Na Redacção do CONTACTO somos todos a favor do direito de voto dos estrangeiros. É nas outras duas questões que as opiniões se dividem. Para mim, os argumentos para o “sim” à participação política são simples:

- Vivo, trabalho e pago impostos no Luxemburgo, é aqui que devo ter o direito de eleger o Parlamento que vota as leis que interferem directamente na minha vida. Contribuo laboral, financeira, económica e culturalmente para este país, não interessa a minha nacionalidade, não devo ter só deveres, mas também direitos, e participar na política nacional deve ser um deles. – Se um cidadão americano ou australiano, que nunca pôs os pés no Grão-Ducado, com um antepassado luxemburguês nascido depois de 1901, pode pedir a nacionalidade luxemburguesa e ter o direito de votar, de sobremaneira um estrangeiro que resida no Luxemburgo há anos e que já muito fez em prol do país deve usufruir do mesmo direito.

- Ao contrário do que muitos defendores do “não” alegam, o que está em causa não é o direito de ser eleito, mas o de eleger. Ouvi muitos defensores do “não” dizer que temem que os portugueses se organizem para eleger um partido português para o Governo. Que absurdo! As eleições comunais mostraram que os portugueses (em geral) votam da mesma forma que os luxemburgueses, em maioria no CSV. Quanto a ministros “estrangeiros” já os há no actual Governo e já os havia até no anterior, ou por acaso Gira, Gramegna, Braz e Di Bartolomeo são nomes “de gema” luxemburgueses? E então, qual o problema? Tudo isto é perfeitamente normal num país fortemente marcado há século e meio pela imigração.

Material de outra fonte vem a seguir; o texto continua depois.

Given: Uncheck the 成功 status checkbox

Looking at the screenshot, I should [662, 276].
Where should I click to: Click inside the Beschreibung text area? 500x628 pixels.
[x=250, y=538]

- Aos que preconizam que para se poder votar é preciso ser luxemburguês e/ou dominar o luxemburguês, que é a língua da política, eu respondo: muitos já se naturalizaram e continuam a não dominar a língua. Depois, a língua da política é também, muitas vezes, o francês. A Constituição do Luxemburgo está em francês (boa sorte aos constitucionalistas que pretendam redigir a Constituição em luxemburguês) e na Câmara dos Deputados a maioria das questões parlamentares é redigida em francês.  

- Atribuir o direito de voto a um estrangeiro que resida há vários anos no país é um passo para uma maior integração, porque é um sinal de aceitação e de mútuo reconhecimento. Para mim esta palavra – reconhecimento – é determinante para a coabitação, a coesão e a paz sociais, porque surge em oposição a “ressentimento”, que provoca o recuo identitário e fissuras na sociedade, com as consequências que todos conhecemos.

- Dar o direito de voto aos estrangeiros não mudará na sua essência, nem o Luxemburgo, nem a política do país, mas restabelecerá um pouco de equidade social e equilibrará o défice democrático de que o Grão-Ducado padece.

- Não é por se dar a possibilidade aos não-luxemburgueses de votar que o país mudará na sua cultura ou identitadade: o Luxemburgo já está em mutação há décadas, “graças”, e não “por causa” da imigração. E isto não deve ser visto como um problema, antes como uma mais-valia. A diversidade enriquece, saibamos aproveitar a oportunidade que a História nos dá. Hoje, o Luxemburgo somos todos nós, e isso também se deve reflectir no sufrágio para o Parlamento.